§ **DATA RECORDS**:
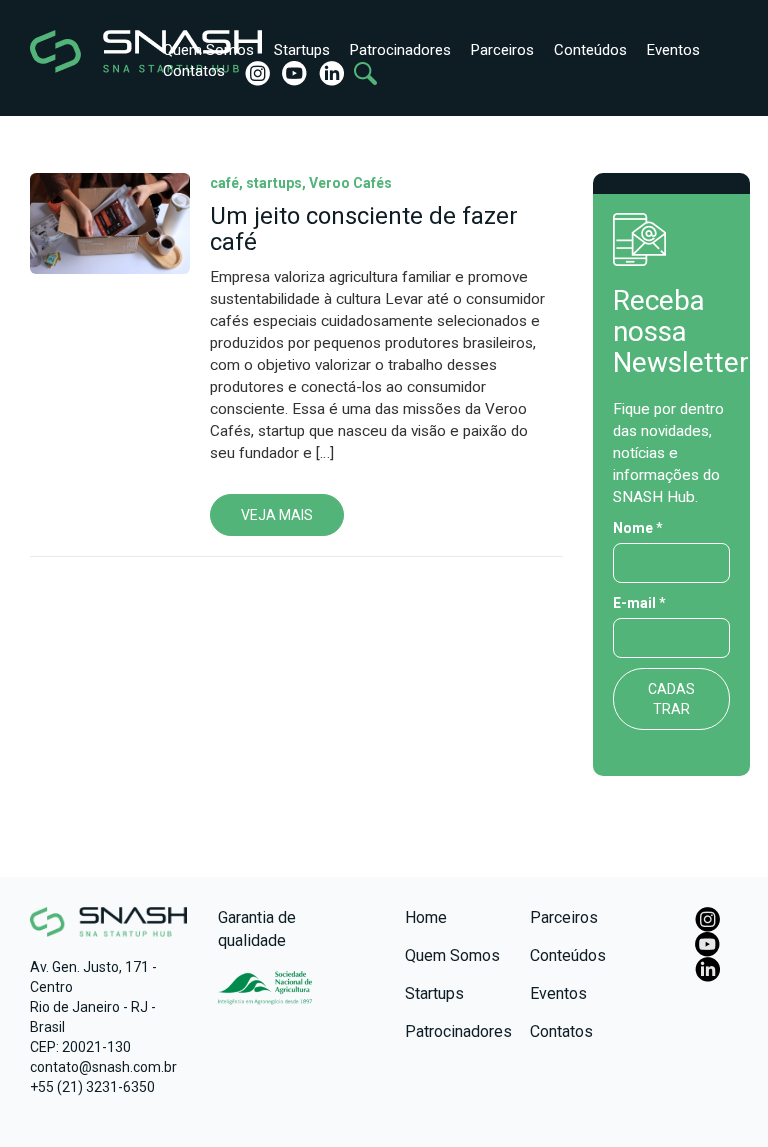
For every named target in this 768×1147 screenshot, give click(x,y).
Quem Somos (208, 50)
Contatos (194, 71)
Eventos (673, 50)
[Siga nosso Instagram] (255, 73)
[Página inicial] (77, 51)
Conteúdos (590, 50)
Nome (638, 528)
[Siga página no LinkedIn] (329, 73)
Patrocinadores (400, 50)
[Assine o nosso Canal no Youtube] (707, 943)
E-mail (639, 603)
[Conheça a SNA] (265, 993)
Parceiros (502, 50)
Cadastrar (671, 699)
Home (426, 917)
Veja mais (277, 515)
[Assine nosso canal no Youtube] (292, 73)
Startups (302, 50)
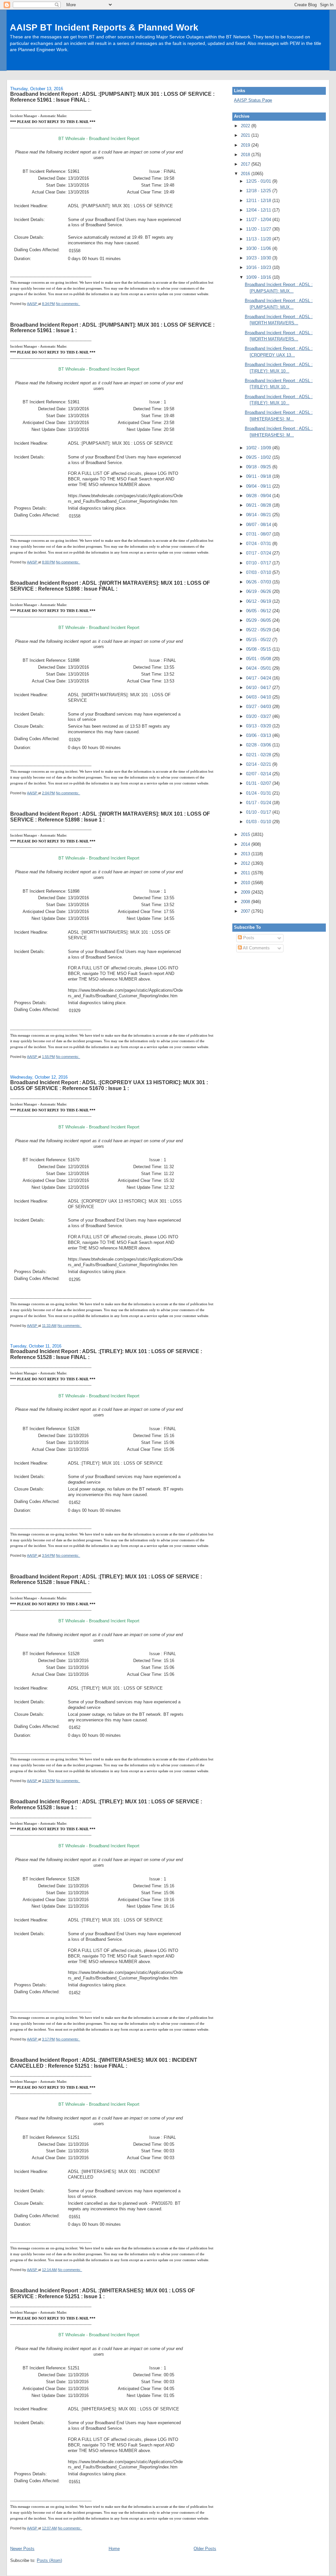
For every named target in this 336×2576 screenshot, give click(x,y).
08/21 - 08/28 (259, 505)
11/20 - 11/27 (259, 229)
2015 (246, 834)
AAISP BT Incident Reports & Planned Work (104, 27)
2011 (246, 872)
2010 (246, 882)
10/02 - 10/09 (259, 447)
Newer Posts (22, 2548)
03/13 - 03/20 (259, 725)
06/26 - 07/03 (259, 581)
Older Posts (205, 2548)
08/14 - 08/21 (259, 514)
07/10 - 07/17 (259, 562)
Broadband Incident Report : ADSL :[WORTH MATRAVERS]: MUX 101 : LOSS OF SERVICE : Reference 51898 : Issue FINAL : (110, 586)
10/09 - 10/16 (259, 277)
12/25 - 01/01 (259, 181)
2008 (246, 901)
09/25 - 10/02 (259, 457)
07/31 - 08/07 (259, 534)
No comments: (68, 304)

§ **TASK STATEMENT**: Report how many lines of the entries hold the string "this". Provide the number alone.

§ **TASK RESPONSE**: 2